● Source text:
◆ ◆ ◆ ◆ ◆

But these inroads notwithstanding, it still seems as though she lacks a concrete identity in mainstream pop life; too often, she’s an artist consistently defined only in relation to other, much more mediocre pop-culture items. She’s out there, but it’s unclear whether enough people get who she is, where she’s coming from as an artist, and the gift she has for making pop music.
What I learned at Webster Hall last week was that this is about to change.
I met my friend Julia (Syvology music contributor) in time to take in most of the show’s opening set by Femme. We were pleased to witness a surprisingly entertaining performer, considering we had never heard her material before and were still busy with our first drinks.
Shortly, Femme succeeded in drawing us away from the bar (if only for fifteen minutes) to get a better look. Flanked by two peppy dancers dubbed “Bullet Girls,” Femme’s look spoke of Madonna circa True Blue and the Who’s That Girl Tour, mixed with the playful wickedness of modern Miley Cyrus. Though her actual songs were not particularly electrifying, her performative vibe was positive, gracious, and exuberant, and she was a solid choice for the opening act.

◆ ◆ ◆ ◆ ◆

● Set task 1:
Answer these questions using the concert review:
(a) At what venue did the show take place?
(b) What were the two dancers with the opening act called?
(c) For how long did the opening act draw the writer and Julia away from the bar?
● Set task 2: Write the next part of the concert review, starting after its final sentence.
The data after this review is separate material.

● Stored data:

◆ ◆ ◆ ◆ ◆

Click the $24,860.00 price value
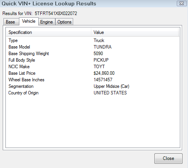Screen dimensions: 188x168 point(104,73)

◆ ◆ ◆ ◆ ◆

● Expected output 1:
(a) Webster Hall
(b) "Bullet Girls"
(c) Fifteen minutes

● Expected output 2:
If the crowd’s energy started a little low, it wasn’t to last like that for long. Next up was a supporting set by Swedish bass/electro-rap artist Elliphant. We wrote briefly about her in DOPE Digest back in April, in a post that, presciently enough, also included our take on Charli’s then brand-new single “Boom Clap.” But other than that one single, I wasn’t sure what to expect out of Elliphant.
Thirty seconds into her first song, Julia and I looked at each other in astonishment. This artist was a lot, a lot to take in. Immediately, the nature of her music and on-stage behavior was such that I wasn’t sure if it was amazing or intolerable; in a fascinating and seriously engaging way, she seemed to inhabit the razor-thin space at precisely that fickle boundary between The Best and The Worst.
But truth be told, it wasn’t long before I concluded she was the former. I was completely on board with her and everything she had to offer that night. Her thick, swaggering Swedish accent came through as something like a female Johnny Rotten if he had spend a formative part of his adolescence in Jamaica. She trounced around on stage with a certain vulgar and uninhibited grace, chugging from a bottle of Bud Lite and gyrating in a way I can only describe as bafflingly seductive.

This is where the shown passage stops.